Human cells possess many proteins that are able to restrict the replication of infecting viruses, and these are called virus restriction factors. These proteins may recognise a virus pathogen-associated molecular pattern (PAMP) and thereafter activate innate immunity, or bind to some virus protein or nucleic acid to diminish virus replication or spread. This project aims to identify and study the mechanisms of action of a group of virus restriction factors that are E3 ubiquitin ligases, focusing initially on TRIM25, and study their action against viruses that have genomes of either DNA (poxviruses and herpes viruses) or RNA (flaviviruses).
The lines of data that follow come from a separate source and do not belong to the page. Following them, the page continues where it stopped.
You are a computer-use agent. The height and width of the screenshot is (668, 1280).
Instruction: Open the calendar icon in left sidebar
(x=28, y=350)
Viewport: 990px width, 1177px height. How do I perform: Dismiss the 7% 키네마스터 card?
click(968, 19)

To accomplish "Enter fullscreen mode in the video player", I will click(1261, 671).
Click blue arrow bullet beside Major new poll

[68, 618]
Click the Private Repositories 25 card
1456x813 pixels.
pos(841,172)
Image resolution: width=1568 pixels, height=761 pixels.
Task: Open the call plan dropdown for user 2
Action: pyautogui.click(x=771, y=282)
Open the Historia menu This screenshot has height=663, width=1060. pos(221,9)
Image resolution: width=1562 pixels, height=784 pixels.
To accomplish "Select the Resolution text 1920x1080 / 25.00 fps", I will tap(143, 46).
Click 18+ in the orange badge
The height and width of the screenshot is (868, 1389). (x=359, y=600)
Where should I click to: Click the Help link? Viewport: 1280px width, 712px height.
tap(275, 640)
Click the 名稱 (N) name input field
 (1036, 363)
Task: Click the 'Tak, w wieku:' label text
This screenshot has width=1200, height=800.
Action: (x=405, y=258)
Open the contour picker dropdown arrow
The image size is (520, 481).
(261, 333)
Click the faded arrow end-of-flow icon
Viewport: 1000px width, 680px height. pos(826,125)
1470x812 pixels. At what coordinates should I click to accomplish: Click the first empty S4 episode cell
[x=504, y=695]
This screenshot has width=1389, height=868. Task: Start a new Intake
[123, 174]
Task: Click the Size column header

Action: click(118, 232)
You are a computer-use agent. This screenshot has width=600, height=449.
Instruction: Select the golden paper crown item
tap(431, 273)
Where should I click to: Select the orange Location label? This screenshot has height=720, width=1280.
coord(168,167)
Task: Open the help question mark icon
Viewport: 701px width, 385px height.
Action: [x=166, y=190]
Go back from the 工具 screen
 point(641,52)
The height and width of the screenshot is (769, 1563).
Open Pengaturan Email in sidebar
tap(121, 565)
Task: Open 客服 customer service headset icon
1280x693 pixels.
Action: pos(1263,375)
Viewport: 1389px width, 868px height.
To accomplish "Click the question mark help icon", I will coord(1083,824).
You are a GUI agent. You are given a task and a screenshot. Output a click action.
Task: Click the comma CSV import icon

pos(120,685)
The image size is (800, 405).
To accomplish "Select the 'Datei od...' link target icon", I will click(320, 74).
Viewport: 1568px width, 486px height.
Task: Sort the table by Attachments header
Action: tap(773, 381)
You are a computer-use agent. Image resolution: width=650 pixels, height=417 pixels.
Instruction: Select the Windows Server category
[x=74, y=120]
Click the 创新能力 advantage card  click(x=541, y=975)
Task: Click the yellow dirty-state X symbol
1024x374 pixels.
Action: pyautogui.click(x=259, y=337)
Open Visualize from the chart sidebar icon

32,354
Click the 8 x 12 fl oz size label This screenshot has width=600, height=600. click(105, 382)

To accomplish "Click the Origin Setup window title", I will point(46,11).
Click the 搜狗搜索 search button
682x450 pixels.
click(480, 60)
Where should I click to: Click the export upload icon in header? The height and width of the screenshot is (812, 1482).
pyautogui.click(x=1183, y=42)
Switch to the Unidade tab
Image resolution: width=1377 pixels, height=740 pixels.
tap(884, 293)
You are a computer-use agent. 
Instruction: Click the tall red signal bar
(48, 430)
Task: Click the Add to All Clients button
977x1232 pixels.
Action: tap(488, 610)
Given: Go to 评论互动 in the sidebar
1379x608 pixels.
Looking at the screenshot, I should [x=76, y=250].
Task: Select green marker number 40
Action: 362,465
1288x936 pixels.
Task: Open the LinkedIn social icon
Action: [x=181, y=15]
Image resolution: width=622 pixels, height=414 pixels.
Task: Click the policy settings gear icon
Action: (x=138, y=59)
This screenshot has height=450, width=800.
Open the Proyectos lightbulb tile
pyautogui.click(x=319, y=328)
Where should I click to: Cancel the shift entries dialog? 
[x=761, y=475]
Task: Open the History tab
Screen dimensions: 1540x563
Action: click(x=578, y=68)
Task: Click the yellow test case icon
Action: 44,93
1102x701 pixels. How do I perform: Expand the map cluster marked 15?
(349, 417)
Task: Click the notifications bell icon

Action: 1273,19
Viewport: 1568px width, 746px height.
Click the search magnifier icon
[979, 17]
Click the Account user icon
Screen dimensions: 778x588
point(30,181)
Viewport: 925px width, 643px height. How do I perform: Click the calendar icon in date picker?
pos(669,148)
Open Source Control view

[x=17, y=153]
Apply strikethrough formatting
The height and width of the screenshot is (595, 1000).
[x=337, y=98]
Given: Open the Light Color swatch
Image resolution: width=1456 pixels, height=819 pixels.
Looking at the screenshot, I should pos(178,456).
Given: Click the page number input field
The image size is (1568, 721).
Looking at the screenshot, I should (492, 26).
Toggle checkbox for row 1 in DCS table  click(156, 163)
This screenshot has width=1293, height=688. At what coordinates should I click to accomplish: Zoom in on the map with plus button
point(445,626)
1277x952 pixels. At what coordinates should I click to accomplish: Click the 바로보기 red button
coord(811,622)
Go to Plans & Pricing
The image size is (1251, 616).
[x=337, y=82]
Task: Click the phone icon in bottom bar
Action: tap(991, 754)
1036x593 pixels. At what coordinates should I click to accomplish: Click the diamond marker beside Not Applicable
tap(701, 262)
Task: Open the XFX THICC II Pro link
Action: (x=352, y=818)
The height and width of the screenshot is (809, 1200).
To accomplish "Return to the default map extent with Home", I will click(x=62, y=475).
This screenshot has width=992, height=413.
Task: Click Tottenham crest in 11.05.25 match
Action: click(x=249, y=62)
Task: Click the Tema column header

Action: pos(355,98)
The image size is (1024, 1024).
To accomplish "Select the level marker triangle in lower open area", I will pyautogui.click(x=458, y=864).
A proteomic study of human fibroblasts infected with vaccinia virus indicated that 265 cellular proteins were down-regulated (Soday et al., 2019) and it was hypothesized that these proteins were restriction factors for poxviruses and that is why the virus had evolved a way to remove them. This hypothesis was proved correct for histone deacetylase (HDAC)4 (Lu et al., 2019), HDAC5 (Soday et al., 2019) and the E3 ligase TRIM5α (Zhao et al., 2023). Several other E3 ligases are down-regulated during vaccinia virus infection and these include TRIM25 (Soday et al., 2019). Preliminary data show that TRIM25 has antiviral activity against both poxviruses and flaviviruses (Zhang et al 2018), which can either be via its ubiquitin ligase or its additional ISG15 ligase activity (Munnur et al, 2021). Therefore, its mechanism of action will be investigated. The project will also investigate the mechanism by which the degradation of TRIM25 is induced following infection by poxviruses and whether this is a universal feature of immune evasion by DNA and RNA viruses.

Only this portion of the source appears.